---- Records

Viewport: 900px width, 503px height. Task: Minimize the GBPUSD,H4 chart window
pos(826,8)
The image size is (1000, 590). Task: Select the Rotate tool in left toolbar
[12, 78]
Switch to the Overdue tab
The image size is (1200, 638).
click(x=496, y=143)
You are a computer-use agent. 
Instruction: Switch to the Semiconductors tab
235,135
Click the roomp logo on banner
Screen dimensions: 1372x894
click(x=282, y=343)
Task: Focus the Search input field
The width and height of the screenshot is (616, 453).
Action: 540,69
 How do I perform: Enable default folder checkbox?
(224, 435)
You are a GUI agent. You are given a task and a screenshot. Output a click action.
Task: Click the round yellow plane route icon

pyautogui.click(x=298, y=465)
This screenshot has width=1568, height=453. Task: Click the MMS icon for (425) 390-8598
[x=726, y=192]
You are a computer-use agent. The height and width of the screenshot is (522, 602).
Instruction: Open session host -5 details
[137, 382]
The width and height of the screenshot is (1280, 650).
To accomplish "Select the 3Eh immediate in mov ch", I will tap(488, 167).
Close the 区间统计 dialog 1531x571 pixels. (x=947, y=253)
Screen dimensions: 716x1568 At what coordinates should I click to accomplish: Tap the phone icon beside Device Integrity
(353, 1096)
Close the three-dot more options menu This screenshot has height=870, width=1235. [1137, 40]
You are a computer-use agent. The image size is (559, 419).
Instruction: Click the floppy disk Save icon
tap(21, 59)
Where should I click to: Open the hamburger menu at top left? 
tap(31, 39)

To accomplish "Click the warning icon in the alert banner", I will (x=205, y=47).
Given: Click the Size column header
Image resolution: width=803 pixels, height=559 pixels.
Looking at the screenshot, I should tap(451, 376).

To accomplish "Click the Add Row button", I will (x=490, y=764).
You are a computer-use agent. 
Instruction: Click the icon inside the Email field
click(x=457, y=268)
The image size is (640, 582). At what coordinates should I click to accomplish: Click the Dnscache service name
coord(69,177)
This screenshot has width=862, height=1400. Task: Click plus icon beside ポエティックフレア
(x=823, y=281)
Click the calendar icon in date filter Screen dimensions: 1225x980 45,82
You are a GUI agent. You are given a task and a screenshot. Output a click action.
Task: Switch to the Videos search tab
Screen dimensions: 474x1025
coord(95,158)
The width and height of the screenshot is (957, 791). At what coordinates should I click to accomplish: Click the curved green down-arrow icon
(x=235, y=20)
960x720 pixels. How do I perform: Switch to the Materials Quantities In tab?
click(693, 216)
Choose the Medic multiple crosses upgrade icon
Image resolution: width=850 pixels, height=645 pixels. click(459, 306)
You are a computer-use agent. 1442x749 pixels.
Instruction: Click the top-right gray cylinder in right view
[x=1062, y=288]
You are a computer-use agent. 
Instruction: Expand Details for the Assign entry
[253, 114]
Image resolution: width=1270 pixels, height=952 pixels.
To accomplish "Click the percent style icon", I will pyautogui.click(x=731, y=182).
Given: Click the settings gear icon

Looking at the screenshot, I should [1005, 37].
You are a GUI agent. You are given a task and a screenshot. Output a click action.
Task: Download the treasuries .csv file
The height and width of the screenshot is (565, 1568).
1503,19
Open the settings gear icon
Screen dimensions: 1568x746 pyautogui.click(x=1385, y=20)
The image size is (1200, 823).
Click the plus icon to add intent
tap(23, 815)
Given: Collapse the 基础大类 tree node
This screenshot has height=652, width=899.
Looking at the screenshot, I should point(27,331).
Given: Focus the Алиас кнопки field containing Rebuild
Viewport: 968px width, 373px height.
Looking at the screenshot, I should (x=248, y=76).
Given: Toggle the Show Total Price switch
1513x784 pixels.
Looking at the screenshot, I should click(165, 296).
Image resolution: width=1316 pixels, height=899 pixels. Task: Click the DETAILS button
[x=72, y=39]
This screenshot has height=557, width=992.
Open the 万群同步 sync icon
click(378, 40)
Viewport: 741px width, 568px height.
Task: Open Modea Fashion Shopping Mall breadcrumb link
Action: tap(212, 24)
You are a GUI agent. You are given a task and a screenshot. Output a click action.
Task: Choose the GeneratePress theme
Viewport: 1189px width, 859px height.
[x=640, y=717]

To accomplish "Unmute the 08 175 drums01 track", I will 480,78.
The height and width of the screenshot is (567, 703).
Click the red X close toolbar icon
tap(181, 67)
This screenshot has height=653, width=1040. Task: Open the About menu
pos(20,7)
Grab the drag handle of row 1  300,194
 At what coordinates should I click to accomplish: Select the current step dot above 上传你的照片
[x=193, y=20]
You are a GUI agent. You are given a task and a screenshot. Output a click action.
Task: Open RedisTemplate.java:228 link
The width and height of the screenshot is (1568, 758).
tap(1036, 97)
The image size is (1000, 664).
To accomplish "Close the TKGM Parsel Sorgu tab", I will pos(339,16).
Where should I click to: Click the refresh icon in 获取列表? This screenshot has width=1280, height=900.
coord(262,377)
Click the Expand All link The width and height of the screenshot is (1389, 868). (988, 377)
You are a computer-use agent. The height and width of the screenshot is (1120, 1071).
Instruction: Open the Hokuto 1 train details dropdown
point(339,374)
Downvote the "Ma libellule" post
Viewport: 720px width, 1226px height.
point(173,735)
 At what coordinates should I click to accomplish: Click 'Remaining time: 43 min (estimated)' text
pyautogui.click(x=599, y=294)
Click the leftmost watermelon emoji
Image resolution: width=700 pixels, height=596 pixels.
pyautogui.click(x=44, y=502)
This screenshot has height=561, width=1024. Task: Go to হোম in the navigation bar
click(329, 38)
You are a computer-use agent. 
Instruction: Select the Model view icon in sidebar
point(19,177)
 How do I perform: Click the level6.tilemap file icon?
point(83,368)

--------

> **Exercise prompt**: State how many lines of the material contain the string "Select". Reply with the number only.

> **Solution below**: 4